━━ Excerpted passage

She’s too young, too brown, too feminine, too feminist, and too inexperienced to be a councilmember. At least that’s what Aisha Chughtai’s opponents threw at her when she ran for, and won, the Ward 10 seat on the City Council in 2021. Chughtai is the first Muslim woman and youngest person ever to serve on Minneapolis City Council.

A map of City Council wards. Ward 10 is marked in red. (Source: City of Minneapolis).

Now that she’s in office, Chughtai represents a dense population in the East Bde Maka Ska, Lowry Hill East, South Uptown, Whittier, and East Harriet neighborhoods. Eighty percent of Chughtai’s constituents are renters, a demographic that she targeted during her campaigning. She self-identifies as a renter, first and foremost, on her campaign website and on the City of Minneapolis website.

━━━━

Requirements:
- 1) In the profile of Aisha Chughtai, what share of her constituents are renters?
- 2) Condense the paragraph in the profile of Aisha Chughtai that begins "Now that she's in office" into a short bulleted list that keeps its main facts.
- 3) Write the next paragraph of the profile of Aisha Chughtai, picking up after its final sentence.

━━ Items

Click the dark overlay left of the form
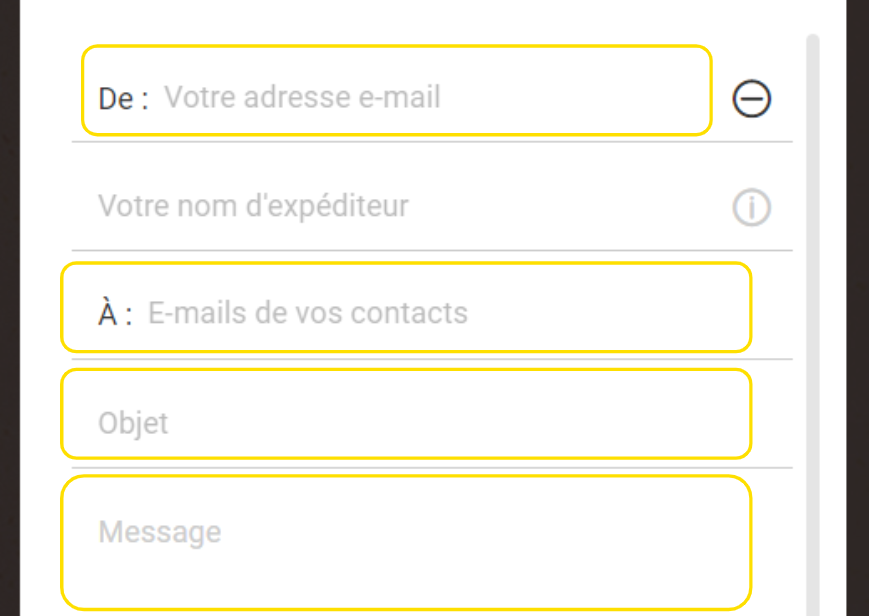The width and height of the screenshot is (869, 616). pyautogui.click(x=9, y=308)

━━━━
━━ Items

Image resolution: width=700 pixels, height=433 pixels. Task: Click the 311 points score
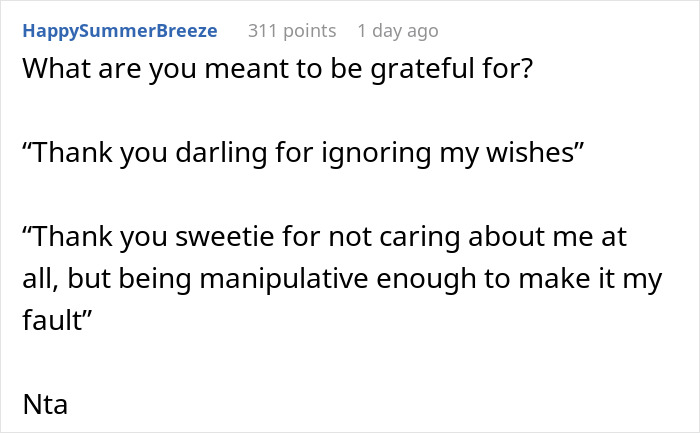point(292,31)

━━━━

Written answers:
- 1) Eighty percent.

- 2)
- Chughtai represents a dense population in the East Bde Maka Ska, Lowry Hill East, South Uptown, Whittier, and East Harriet neighborhoods.
- Eighty percent of her constituents are renters, a group she targeted while campaigning.
- On her campaign website and the City of Minneapolis website, she identifies first and foremost as a renter.

- 3)
“Aisha is committed to fiercely protecting and expanding tenants rights, worker protections, and transit access. Aisha is a renter, union organizer, and first-born daughter in a Muslim immigrant family,” Chughtai’s webpage reads.

Being a city councilmember encompasses a lot. Communicating with constituents is a major aspect of the job, be it through one-on-one meetings, attending neighborhood organization meetings, or reading emails constituents send about specific issues. Chughtai cites the thousands of emails and hundreds of phone calls her office received around just one transit project in Ward 10.

City Council itself is a body made up of councilmembers that, in total, represent all Minneapolis residents. Councilmembers are assigned committees to serve on and attend those committee meetings roughly twice a month. City Council also meets roughly twice a month to approve actions that were voted on during committee work.

Chughtai serves on the Business, Inspections, Housing & Zoning and Public Works & Infrastructure committees. A lot of housing and transit work is done in these committees, which are major focuses for the first-term councilmember.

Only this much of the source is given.